Paul.jpg

DR. Paul Butler

About

I entered academia relatively late, leaving a 25-year career as an IT consultant in London in 2001 to complete an undergraduate course in Ocean Science at the School of Ocean Sciences at Bangor University.  Immediately after that, I was presented with a PhD opportunity, also at Bangor, in what was then the relatively new field of sclerochronology, the challenge being to use the somewhat random contents of a bag of bivalve shells collected from around the Isle of Man to create a crossdated chronology for the Irish Sea using specimens of Arctica islandica.  As part of the PhD I constructed what was then the longest (at 487 years) shell-based chronology.

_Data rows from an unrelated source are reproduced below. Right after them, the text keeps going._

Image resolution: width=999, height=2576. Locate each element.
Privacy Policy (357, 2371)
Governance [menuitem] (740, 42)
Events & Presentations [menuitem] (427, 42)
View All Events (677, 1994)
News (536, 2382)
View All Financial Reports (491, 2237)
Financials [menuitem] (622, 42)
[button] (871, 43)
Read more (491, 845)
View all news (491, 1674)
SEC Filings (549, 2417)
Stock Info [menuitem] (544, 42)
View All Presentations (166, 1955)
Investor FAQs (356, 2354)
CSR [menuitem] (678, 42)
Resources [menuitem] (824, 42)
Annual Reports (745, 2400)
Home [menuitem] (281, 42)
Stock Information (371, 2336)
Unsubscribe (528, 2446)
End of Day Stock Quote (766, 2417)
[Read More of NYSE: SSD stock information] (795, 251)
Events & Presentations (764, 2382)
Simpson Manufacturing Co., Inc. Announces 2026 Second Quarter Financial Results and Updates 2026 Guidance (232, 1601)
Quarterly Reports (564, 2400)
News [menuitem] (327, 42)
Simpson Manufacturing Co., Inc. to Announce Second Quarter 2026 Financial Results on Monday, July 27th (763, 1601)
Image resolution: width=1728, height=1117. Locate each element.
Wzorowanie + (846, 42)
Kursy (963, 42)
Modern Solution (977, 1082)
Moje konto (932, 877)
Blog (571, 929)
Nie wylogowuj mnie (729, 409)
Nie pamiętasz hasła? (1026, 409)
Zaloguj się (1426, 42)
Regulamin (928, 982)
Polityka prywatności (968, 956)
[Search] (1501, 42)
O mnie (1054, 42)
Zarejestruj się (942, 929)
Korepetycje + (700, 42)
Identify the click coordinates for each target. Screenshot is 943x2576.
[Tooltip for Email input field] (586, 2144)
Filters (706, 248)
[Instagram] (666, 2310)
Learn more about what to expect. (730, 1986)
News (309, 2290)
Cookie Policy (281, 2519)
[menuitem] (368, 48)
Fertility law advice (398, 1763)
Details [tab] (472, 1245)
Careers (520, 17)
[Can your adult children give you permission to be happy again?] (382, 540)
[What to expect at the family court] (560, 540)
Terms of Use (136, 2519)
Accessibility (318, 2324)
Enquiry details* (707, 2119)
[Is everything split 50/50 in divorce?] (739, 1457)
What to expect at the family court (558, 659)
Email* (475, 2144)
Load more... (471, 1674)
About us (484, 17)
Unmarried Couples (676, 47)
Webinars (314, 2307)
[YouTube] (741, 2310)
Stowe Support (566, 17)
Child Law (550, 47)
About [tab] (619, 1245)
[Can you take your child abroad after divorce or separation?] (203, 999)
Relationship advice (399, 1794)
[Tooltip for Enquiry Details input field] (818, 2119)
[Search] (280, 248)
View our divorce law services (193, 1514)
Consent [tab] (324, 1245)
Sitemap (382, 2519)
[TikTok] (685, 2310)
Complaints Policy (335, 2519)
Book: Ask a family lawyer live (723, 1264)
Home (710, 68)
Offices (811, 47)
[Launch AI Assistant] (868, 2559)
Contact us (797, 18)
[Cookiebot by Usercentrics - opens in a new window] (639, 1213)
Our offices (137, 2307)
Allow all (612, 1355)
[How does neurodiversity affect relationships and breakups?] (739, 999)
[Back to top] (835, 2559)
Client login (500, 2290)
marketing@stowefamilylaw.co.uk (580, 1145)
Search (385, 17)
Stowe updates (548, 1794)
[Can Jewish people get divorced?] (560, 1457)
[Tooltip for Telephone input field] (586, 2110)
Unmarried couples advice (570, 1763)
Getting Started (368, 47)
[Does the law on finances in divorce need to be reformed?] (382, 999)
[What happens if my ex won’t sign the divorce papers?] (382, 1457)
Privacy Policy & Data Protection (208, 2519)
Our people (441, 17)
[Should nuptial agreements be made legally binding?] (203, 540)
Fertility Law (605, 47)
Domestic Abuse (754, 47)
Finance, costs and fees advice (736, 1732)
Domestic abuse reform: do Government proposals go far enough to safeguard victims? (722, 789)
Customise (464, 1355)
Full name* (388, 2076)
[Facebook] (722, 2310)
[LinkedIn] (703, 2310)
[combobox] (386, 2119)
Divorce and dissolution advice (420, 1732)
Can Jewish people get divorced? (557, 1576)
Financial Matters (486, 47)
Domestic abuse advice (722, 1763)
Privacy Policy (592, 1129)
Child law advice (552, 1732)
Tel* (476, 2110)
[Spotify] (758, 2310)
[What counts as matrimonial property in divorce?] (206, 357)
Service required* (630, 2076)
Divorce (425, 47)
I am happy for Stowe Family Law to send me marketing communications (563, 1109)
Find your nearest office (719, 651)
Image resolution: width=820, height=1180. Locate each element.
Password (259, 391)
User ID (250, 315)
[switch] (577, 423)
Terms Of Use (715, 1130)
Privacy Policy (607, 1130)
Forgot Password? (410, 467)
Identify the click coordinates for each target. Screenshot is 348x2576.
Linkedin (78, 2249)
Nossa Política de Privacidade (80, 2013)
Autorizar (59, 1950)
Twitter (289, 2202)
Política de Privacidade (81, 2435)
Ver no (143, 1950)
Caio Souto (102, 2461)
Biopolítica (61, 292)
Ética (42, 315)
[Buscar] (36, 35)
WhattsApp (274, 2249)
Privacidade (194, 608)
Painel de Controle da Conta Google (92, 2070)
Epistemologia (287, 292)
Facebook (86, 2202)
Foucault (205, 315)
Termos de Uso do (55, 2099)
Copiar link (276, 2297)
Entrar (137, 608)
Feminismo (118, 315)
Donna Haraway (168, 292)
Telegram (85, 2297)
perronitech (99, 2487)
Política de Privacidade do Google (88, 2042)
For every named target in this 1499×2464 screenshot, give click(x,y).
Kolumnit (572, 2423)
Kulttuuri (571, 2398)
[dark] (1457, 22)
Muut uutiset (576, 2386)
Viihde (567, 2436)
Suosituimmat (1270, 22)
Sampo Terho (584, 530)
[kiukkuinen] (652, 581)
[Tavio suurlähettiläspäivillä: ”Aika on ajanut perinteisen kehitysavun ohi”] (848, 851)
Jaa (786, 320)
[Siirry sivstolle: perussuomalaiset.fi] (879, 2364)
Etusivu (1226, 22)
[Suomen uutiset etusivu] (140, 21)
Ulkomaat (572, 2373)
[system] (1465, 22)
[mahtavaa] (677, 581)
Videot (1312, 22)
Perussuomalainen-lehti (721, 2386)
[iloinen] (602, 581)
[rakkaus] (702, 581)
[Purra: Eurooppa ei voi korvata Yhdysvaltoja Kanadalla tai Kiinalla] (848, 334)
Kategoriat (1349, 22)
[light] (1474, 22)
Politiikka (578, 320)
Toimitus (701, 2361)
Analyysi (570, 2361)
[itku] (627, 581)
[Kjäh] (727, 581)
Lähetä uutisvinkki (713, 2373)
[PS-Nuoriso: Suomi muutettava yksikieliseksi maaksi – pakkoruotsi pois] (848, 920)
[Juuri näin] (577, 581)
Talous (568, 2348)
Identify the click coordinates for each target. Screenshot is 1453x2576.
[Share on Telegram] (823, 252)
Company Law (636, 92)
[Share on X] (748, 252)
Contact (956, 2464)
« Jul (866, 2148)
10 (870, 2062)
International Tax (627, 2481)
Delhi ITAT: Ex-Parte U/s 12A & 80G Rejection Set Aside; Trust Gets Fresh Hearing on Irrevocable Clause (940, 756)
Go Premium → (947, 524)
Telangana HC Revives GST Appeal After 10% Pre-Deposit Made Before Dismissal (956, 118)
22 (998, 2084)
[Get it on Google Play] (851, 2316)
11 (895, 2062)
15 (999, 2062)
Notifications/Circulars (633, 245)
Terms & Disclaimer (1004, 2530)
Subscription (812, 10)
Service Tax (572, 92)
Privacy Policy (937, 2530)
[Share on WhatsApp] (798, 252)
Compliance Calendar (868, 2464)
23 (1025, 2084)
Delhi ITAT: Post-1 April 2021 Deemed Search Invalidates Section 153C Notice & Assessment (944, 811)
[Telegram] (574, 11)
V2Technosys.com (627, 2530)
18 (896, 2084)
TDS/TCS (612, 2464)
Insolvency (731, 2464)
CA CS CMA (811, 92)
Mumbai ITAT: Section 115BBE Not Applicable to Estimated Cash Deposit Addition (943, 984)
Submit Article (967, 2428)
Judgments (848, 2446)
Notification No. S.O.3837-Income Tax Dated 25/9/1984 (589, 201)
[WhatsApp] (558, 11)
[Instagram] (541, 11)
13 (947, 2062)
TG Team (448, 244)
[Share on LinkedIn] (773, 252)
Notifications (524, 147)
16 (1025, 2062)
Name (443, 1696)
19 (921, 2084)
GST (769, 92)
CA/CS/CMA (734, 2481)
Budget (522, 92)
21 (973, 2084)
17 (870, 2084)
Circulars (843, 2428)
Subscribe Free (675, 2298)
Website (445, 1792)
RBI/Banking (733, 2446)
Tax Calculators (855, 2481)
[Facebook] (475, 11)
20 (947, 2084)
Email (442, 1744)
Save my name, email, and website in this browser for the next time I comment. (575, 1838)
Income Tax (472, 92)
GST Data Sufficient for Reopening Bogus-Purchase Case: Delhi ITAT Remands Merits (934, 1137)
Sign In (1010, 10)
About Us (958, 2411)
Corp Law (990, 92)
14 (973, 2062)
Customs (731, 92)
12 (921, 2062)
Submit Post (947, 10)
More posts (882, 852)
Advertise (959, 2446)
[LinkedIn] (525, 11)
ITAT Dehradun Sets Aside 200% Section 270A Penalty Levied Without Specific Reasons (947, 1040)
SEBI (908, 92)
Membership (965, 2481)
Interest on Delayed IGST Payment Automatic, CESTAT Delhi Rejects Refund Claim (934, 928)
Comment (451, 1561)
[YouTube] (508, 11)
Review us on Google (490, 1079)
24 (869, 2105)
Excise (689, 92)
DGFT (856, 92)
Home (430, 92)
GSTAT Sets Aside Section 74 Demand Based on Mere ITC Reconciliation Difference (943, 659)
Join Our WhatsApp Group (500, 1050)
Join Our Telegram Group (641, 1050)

Following the completion of my PhD, I worked on the EU FP6 MILLENNIUM project (European Climate of the Last Millennium), helping to construct a 1,357 year shell-based chronology (this for A. islandica shells from the North Icelandic Shelf). As a recognition of the rapid increase in interest in the field of sclerochronology, our group obtained EU funding for a Marie Sklodowska Curie Initial Training Network, ARAMACC (“Annually resolved archives of marine climate change”), which aimed to integrate all aspects of the use of bivalve sclerochronology as a proxy for the marine environment. From 2013-2017 I acted as co-ordinator of this very successful project.

AWARDS

As a result of work done during my PhD, in 2010 I was awarded the Lewis Penny medal by the Quaternary Research Association for pioneering work on the Quaternary stratigraphy of Britain (admittedly a relatively small proportion of the Quaternary). Subsequently, in 2014 I was received the Lyell Fund from the Geological Society of London for noteworthy published research in the Earth Sciences.